Input material Start Marker

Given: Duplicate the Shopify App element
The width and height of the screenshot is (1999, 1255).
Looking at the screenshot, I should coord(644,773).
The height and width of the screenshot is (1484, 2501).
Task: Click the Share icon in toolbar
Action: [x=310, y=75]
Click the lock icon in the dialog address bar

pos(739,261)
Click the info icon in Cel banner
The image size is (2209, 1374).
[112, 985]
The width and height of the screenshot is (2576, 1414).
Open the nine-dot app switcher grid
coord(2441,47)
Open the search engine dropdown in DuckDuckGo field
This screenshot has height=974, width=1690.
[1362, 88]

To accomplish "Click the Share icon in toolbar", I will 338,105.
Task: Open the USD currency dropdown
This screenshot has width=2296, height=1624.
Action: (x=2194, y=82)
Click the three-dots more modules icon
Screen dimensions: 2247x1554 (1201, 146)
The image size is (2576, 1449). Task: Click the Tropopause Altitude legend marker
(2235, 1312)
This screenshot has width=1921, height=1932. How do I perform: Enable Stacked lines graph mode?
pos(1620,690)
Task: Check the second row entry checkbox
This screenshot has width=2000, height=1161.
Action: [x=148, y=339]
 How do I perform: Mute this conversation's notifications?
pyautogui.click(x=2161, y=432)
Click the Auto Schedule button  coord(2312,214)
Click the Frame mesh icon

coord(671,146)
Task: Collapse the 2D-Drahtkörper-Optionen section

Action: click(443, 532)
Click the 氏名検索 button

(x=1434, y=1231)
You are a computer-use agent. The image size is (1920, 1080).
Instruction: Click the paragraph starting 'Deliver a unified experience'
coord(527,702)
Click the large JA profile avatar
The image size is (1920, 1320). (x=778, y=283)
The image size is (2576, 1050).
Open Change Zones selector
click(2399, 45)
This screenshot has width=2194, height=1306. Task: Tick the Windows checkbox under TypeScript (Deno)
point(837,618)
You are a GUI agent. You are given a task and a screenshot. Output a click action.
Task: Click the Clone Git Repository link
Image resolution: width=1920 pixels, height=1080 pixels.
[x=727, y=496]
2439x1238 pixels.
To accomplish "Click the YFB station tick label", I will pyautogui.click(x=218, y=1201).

Input material End Marker

■ **Task statement**
From the line holding "2439x1238 pixels." to the final line of the data, output each line exactly and nothing more.

■ **Answer section**
2439x1238 pixels.
To accomplish "Click the YFB station tick label", I will pyautogui.click(x=218, y=1201).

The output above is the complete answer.